Dane: Right, right, there you go. Okay, so I wanna, as we wrap up here, I wanna just kinda get a closing thought from you about that kinda thing you talked about in the beginning of like, it's the Wild West right now, it's a gold rush. Everybody's like, what do I do? They're freaking out. Like, do you have any words of wisdom or like advice of how do we move forward with building a good strategy in a world that's changing so fast and so unclear?

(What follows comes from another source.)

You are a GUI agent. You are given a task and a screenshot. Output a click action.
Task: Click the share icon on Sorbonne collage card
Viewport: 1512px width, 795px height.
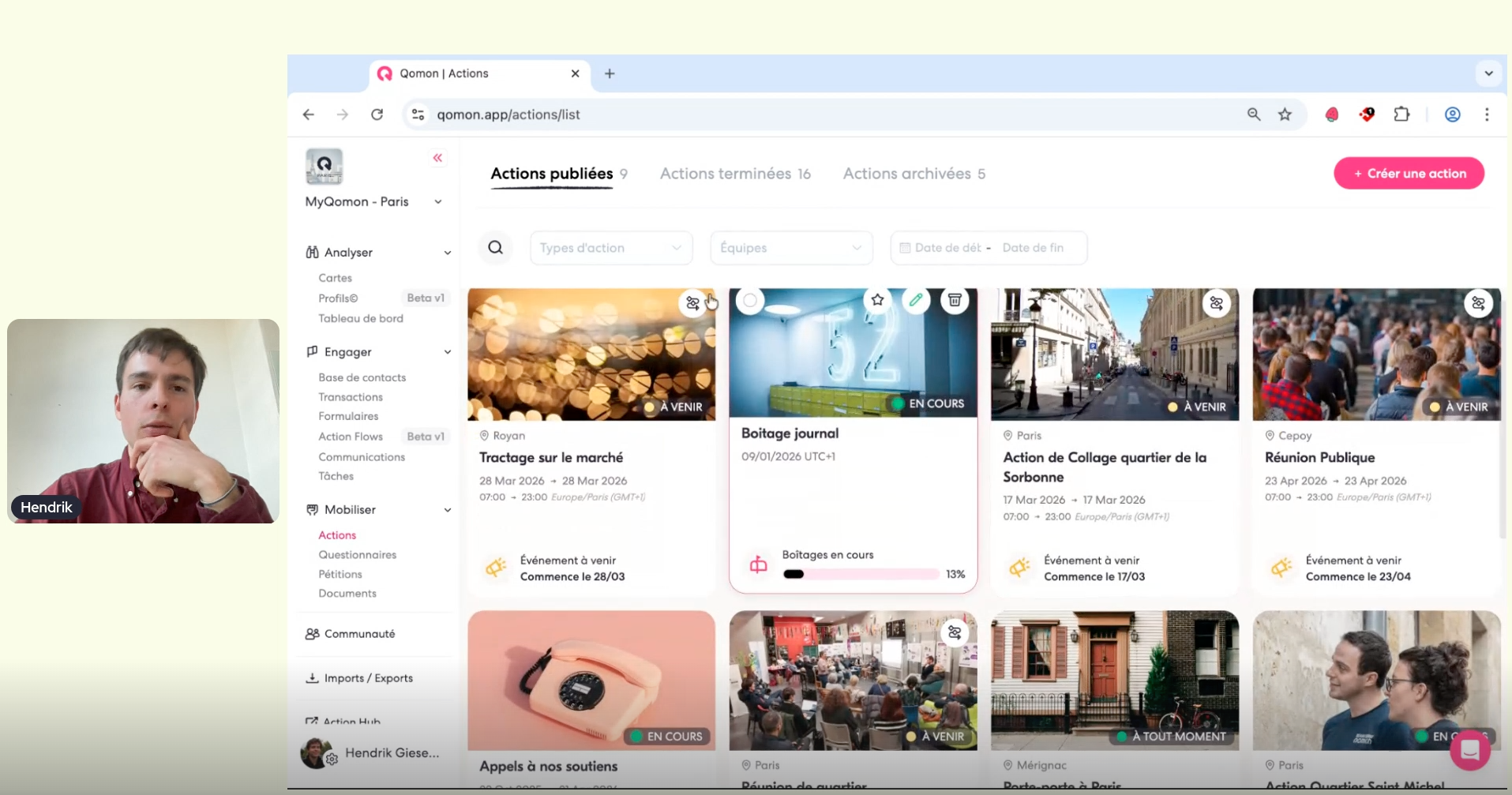pos(1216,303)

Stacy: Yeah, I think two things. think one is take a beat. Don't believe the hype. There's a lot of churn happening right now. And I know that, you know, beyond the go to market pressures, now there's this golden key that everybody feels like they have, especially startups that I work with, where like, we have the answer now. We do not need to have a bunch of head count. but how do we integrate these things and which ones do we trust and what do we employ and which key, whatever staff members, employees do we get that can be the human overlords at this point while all of the, or is it about a bunch of outside vendors and then the cost escalates and what's that against hiring somebody, right? So I think take a beat, but rather than get enamored with the shiny object of AI for AI's sake, is to take a beat and really look at who is your customer and what can we do most effectively and efficiently to reach them and keep them. right? Whatever the end user is, whatever the customer is, is just to take a pause and find ways that you can do those things efficiently. And I don't know, you know, yet it's getting there, but I don't know that the creative aspect of things, you know, is quite there yet, you know, how many fingers can our supposed, you know, influencers have. So we're getting there and getting there quickly and maybe there by the end of the day, know, like morphing, evolving, quickly, but I think it's about taking a pause and thinking about AI as a team member and not as a replacement is important because it can bring all sorts of effectiveness, efficiencies, and revolutionize some of the ways in which businesses have been looking at their P&L, right? But still need to connect with your customers. So how is that going to happen without putting everybody off because it all goes to the robots.
Dane: Right. Well, that's some great advice. Stacey, it's been really great talking with you. Thanks for sharing your insights. And if people want to find you, imagine they can find you on your LinkedIn profile,
Stacy: Yeah, Stacy Thal,
Dane: Thanks again, Stacey. All right, take care.